Objectives Decisions with an ethical component have been controversial during the COVID-19 pandemic, whether leaked intensive care unit (ICU)-rationing documents, transfer of people to care-homes to ‘protect the National Health Service’ or the duty to treat patients despite inadequate personal protective equipment. To counter criticism of ethics per se, and to help those planning ethics support we describe the practical work of a children’s hospital bioethics team in supporting children, families and clinicians during this unprecedented period.
Design/setting Three phases of activity: (i) preparation: we composed several documents to support/guide hospital teams and, together with colleagues, provided them to regional inpatient, community and hospice settings. We adapted existing mechanisms to combat workforce moral injury; (ii) activity (March–June 2020): was highest in our rapid response service where children/families consider difficult treatment decisions with medical teams. Education provided ‘pandemic webcasts’ on decision-making and broader child-health concerns. Staff support was essential, especially for those deployed to overwhelmed local adult ICUs. Research ascertained young people’s views on the pandemic; (iii) reflection: focussed on (a) research about future re-deployment to adult services and minimisation of moral distress/injury, (b) remote video-conferencing—parents’/participants’ experience/ability to consider complex ethical issues and (c) role of faith/non-faith in society’s recovery and children’s views.

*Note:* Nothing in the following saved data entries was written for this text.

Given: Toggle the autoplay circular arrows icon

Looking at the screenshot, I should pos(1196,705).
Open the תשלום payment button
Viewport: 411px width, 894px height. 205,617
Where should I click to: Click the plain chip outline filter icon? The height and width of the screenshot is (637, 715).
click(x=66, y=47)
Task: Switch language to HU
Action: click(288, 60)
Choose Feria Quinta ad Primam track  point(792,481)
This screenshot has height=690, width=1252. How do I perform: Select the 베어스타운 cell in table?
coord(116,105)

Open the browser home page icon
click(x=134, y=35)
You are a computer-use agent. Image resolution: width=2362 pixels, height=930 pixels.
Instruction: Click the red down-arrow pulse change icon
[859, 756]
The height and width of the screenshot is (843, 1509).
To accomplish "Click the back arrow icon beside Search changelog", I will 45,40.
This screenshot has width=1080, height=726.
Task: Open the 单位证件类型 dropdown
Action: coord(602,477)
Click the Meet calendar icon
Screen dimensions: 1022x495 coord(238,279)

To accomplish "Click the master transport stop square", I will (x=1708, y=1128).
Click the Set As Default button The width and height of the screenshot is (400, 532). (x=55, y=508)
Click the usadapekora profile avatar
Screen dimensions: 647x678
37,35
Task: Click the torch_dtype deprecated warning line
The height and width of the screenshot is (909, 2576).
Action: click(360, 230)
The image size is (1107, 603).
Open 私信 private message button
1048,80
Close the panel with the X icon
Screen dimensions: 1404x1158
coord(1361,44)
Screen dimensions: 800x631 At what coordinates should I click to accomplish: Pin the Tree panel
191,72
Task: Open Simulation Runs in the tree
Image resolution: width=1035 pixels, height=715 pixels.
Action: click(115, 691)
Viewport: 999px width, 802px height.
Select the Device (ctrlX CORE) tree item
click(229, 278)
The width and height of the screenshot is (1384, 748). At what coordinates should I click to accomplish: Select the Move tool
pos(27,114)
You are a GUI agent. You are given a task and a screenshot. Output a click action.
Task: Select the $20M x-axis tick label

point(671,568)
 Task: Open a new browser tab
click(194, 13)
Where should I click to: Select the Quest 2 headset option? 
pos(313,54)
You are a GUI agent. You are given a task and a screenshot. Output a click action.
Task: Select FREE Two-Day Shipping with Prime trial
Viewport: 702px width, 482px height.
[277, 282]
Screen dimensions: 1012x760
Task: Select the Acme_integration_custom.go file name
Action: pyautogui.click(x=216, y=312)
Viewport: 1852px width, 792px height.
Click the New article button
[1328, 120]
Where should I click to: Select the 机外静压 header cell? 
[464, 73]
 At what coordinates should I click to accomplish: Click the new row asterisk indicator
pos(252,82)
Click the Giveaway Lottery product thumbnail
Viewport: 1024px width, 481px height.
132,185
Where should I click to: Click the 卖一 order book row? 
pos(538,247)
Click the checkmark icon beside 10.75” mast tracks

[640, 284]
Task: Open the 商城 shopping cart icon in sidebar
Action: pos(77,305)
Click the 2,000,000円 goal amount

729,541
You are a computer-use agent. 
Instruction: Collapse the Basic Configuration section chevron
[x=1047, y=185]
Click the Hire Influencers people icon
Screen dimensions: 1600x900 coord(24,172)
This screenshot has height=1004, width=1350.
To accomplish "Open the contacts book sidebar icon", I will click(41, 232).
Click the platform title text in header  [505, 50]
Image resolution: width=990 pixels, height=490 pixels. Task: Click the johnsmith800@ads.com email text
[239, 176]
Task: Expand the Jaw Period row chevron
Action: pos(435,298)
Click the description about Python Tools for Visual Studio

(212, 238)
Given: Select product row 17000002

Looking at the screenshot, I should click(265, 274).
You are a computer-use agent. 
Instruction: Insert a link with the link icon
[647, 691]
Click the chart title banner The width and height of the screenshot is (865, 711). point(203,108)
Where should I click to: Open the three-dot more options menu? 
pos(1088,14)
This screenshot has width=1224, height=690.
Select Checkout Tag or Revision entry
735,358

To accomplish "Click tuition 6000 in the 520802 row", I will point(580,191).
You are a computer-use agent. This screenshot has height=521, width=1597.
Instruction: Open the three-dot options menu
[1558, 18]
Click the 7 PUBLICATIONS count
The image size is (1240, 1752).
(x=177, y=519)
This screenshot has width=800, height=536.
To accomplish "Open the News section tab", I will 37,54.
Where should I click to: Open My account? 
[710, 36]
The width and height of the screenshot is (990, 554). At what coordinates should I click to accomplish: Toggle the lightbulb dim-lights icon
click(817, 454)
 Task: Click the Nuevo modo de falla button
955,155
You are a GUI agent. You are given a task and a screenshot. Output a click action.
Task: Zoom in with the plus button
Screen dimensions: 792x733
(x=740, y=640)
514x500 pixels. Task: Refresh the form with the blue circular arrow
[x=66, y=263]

Main outcome/conclusions Our bioethics team’s role during the pandemic included: case reviews via video-conferencing, many involving innovative therapy for severely unwell children with COVID-19/Paediatric-Inflammatory-Multisystem Syndrome-Temporally associated with SARS-CoV-2 together with their parents; processes to protect healthcare staff from moral harm and research/educational activity focused on paediatric-specific ethical arising during the pandemic.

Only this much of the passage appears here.